Спускаясь по шаткой лестнице, я вспомнил одиночество и нужду этого великого человека, и меня охватила такая печаль, что я не удержался и заплакал».
Вечером того же дня венцы с шумом и помпой чествовали Россини. А он испытывал стыд – от неумеренно щедрых почестей, и грусть – от воспоминания о всеми покинутом Бетховене.
В тот памятный день Бетховен встретил своего удачливого соперника приветливо. Оторвавшись от рукописи, над которой он работал, Бетховен поднял навстречу гостю усталые глаза и раздумчиво произнес:
– Вы композитор «Цирюльника». Это первоклассная комическая опера. Чтение ее доставило мне большую радость. До той поры, пока будут исполнять итальянские оперы, вашу оперу будут играть не переставая.

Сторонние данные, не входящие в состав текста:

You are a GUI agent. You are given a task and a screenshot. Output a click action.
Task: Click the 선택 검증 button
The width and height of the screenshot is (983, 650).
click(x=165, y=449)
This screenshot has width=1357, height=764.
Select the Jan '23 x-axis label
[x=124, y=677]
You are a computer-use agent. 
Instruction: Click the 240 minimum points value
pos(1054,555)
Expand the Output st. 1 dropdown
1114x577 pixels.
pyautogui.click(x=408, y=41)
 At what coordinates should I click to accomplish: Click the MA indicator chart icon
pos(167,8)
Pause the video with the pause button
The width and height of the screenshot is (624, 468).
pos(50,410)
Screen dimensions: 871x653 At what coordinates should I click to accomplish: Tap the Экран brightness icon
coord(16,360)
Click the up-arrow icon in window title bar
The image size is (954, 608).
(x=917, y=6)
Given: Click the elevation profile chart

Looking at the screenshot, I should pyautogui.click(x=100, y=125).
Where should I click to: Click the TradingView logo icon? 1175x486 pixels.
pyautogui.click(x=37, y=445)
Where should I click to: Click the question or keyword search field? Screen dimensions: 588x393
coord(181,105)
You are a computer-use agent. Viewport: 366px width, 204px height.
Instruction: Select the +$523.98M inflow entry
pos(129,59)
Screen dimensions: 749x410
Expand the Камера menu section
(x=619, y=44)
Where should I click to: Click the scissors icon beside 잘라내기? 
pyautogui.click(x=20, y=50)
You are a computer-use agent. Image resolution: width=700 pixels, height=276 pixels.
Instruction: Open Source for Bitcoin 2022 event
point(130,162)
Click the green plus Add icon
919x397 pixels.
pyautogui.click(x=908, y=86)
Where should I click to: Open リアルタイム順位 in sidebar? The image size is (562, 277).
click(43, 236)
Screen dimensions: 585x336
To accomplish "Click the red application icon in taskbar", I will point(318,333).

Но поверьте мне, вам никогда не следует покидать этот жанр. В нем вы не имеете равных. Однако никогда не пытайтесь писать опер серьезных. В этом жанре вам не создать ничего хорошего.
О знаменательной встрече двух композиторов хорошо сказал Шуман:
«Бабочка, порхая, пересекла путь орла, но он свернул с дороги, чтобы взмахами своих крыльев не уничтожить ее».
Бетховен был бесконечно одинок и в творчестве. Чем дальше, тем меньше встречал он понимания даже у самых близких и старых друзей.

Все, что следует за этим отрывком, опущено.